Ao diminuir o papel da ginástica nacional da história da capoeira regional, aquele mestre estabelece que haveria uma "pureza" na criação desse estilo. E através desse discurso, tal mestre se coloca como uma espécie de guardião da regional, função que justificaria o seu prestígio no meio da capoeira. Seu discurso é, assim, uma forma de manter e exercer seu poder não só sobre outros mestres e alunos -- que o convidam para dar palestras em seus batizados -- mas também sobre qualquer pessoa que busca conhecer mais a fundo a história da capoeira.

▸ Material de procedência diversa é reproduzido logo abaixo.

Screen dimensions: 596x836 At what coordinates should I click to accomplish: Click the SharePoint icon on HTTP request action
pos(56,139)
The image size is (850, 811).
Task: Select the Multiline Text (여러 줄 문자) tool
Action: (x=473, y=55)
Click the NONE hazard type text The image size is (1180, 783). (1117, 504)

A palestra foi sobre a história da capoeira regional e foi muito interessante, inclusive com a exposição de fotos das academias de mestre Bimba em Salvador e em Goiânia (estas últimas, garimpadas por dois camaradas lá do Tocantins), das emboscadas e de eventos e apresentações promovidas pelo Mestre Bimba.

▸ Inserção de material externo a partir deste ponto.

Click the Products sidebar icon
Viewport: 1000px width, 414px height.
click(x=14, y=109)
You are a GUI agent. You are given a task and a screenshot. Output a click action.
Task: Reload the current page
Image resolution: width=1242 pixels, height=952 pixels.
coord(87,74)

Porém, essa grande figura -- e parece que todos ligados à escola de Manoel dos Reis Machado -- expõem a história da capoeira regional como desligada da história da penetração do esporte e das lutas no Brasil. Por exemplo, hoje em dia, já sabemos que o projeto de transformação da capoeira numa Ginástica Nacional já existia no Rio de Janeiro pelo menos desde o começo do século XX e teve em Aníbal Burlamaqui (o Zuma) o seu principal sistematizador. Tal projeto é anterior ao da Luta Regional Baiana, de mestre Bimba, tendo sido uma das fontes de inspiração do velho mestre e de seus primeiros alunos. Inclusive o próprio nome "Regional" teria a ver não só com com a contraposição ao nome "Capoeira Angola" mas também, e principalmente, ao "Nacional" da capoeiragem de Zuma.
Outro exemplo, sabe-se que mestre Bimba deu aulas no Curso de Preparação de Oficiais do Exército de Salvador. Seria possível que ele não tenha sofrido infuência da concepção higienista da educação física presente no meio militar brasileiro naquela época? Parece que o próprio curso de emboscadas surgiu como uma adaptação de exercícios militares.
Negar esses dois fatos é ignorar que as invenções não surgem do nada, que os verdadeiros criadores estão sempre dialogando com heranças de outros tempos e espaços. Enfatizar a originalidade da capoeira regional sem citar referências ao meio esportivo dentro do qual ela surgiu não permite que nos aproximemos do lado humano de um gênio como mestre Bimba, pois apaga o fato de que ele estava a par de muitas das inovações esportivas da época e interpretou-as segundo uma lógica muito particular de um membro das classes populares brasileiras de cultura afro, realizando, assim, um trabalho criativo singular.
Ao diminuir o papel da ginástica nacional da história da capoeira regional, aquele mestre estabelece que haveria uma "pureza" na criação desse estilo. E através desse discurso, tal mestre se coloca como uma espécie de guardião da regional, função que justificaria o seu prestígio no meio da capoeira. Seu discurso é, assim, uma forma de manter e exercer seu poder não só sobre outros mestres e alunos -- que o convidam para dar palestras em seus batizados -- mas também sobre qualquer pessoa que busca conhecer mais a fundo a história da capoeira.
2 Comments:
Observações muito interessantes...
Diga-se de passagem que a sistematização da capoeira promovida pelo mestre Pastinha, denominada capoeira angola, também se apoiou no discurso da esportivização. Não foi à toa que a academia daquele mestre, criada em 1941, foi batizada de Centro Esportivo de Capoeira Angola. É claro que a concepção de esporte de Bimba -- e talvez mais ainda a de Pastinha -- foram interpretações singulares da concepção européia e burguesa nas quais se inspirava o projeto da Ginástica Nacional de Zuma. Basta ler os escritos de Pastinha e os testemunhos dos alunos de Bimba para perceber isso.